━━━ Vorgegebener Text ━━━
Der Weltstar gewann damals mit seinen Argentiniern bei diesem Turnier den ersten großen Nationentitel seiner Karriere. Die technische Kommission des südamerikanische Verband Conmebol berief Díaz in die „Elf des Turniers“ in einer Sturmreihe mit Messi und Neymar. Der Kolumbianer war damit in die Notizbücher der Sportdirektoren der ganzen Welt gestürmt.
Enorme Entwicklung
„Um ehrlich zu sein, haben wir, die Familie und die ganze Gemeinschaft, immer noch nicht realisiert, wie er sich entwickelt hat“, sagte Ex-Trainer Robert Fernandez damals, als Díaz im Januar 2022 vor dem Sprung nach Liverpool stand. „Es ging alles so schnell: Er spielte eine Saison beim FC Barranquilla, dann zwei Spielzeiten bei Junior als Meister und Vizemeister sogar auf südamerikanischem Niveau. Dann geht er nach Porto und jetzt ist er in Liverpool.“ Und jetzt führt ihn diese atemberaubende Karriere nach München.
In Zukunft werden sie in Barrancas wohl die Spiele des FC Bayern anschauen. Die Bayern mögen sie in Kolumbien, es gibt dort auch Bayern-Fanclubs. War Díaz im Dress des FC Liverpool noch der erste Kolumbianer hat er in Bayern prominente „Vorfahren“. Da sind Adolfo „El Tren“ Valencia (1993 – 1994) und James Rodriguez (2017 – 2019). Jetzt schreibt Díaz die kolumbianische Geschichte des FC Bayern weiter.
━━━
▶ _Ziele_
(a) Gib den Abschnitt des Textes über Díaz zwischen „Der Weltstar gewann“ und „Karriere nach München.“, beides eingeschlossen, noch einmal wieder und tausche dabei „Porto“ gegen „Lissabon“ aus.
(b) Nenne alle Vereine, die im Text über Díaz als Stationen seiner Laufbahn vorkommen.
(c) Wann stand Díaz laut dem Text über ihn vor dem Sprung nach Liverpool?
━━━ Zeilen ━━━
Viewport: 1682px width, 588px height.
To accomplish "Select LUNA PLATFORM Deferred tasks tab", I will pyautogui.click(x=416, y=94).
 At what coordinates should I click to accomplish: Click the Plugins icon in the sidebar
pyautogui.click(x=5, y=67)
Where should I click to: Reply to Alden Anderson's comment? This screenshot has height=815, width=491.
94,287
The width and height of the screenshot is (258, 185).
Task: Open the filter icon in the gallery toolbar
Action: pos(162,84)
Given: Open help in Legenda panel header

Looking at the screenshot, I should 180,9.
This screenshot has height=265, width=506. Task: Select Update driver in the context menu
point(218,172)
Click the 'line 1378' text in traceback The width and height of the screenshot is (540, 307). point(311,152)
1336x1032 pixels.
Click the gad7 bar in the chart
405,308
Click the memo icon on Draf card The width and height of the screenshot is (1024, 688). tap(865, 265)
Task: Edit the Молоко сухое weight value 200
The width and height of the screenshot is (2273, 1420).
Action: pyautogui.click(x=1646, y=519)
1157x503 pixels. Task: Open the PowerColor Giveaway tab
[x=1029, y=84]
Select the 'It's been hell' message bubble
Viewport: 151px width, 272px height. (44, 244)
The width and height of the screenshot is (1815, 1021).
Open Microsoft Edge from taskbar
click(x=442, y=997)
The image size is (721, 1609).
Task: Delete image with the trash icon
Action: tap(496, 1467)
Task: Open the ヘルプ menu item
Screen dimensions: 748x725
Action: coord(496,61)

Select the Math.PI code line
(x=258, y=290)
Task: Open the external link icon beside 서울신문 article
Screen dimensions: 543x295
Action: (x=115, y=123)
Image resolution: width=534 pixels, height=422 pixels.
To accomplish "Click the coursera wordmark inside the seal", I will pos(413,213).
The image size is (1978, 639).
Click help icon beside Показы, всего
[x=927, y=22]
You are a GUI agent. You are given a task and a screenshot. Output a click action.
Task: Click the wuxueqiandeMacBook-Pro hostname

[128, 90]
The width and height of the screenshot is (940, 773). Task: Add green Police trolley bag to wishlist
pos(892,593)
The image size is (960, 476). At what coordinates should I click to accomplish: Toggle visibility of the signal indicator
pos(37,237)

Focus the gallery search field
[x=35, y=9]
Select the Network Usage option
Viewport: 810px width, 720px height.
━━━
▶ _Lösungen der Übung_
(a)
Der Weltstar gewann damals mit seinen Argentiniern bei diesem Turnier den ersten großen Nationentitel seiner Karriere. Die technische Kommission des südamerikanische Verband Conmebol berief Díaz in die „Elf des Turniers“ in einer Sturmreihe mit Messi und Neymar. Der Kolumbianer war damit in die Notizbücher der Sportdirektoren der ganzen Welt gestürmt.
Enorme Entwicklung
„Um ehrlich zu sein, haben wir, die Familie und die ganze Gemeinschaft, immer noch nicht realisiert, wie er sich entwickelt hat“, sagte Ex-Trainer Robert Fernandez damals, als Díaz im Januar 2022 vor dem Sprung nach Liverpool stand. „Es ging alles so schnell: Er spielte eine Saison beim FC Barranquilla, dann zwei Spielzeiten bei Junior als Meister und Vizemeister sogar auf südamerikanischem Niveau. Dann geht er nach Lissabon und jetzt ist er in Liverpool.“ Und jetzt führt ihn diese atemberaubende Karriere nach München.

(b) FC Barranquilla, Junior, Porto, FC Liverpool, FC Bayern

(c) Im Januar 2022.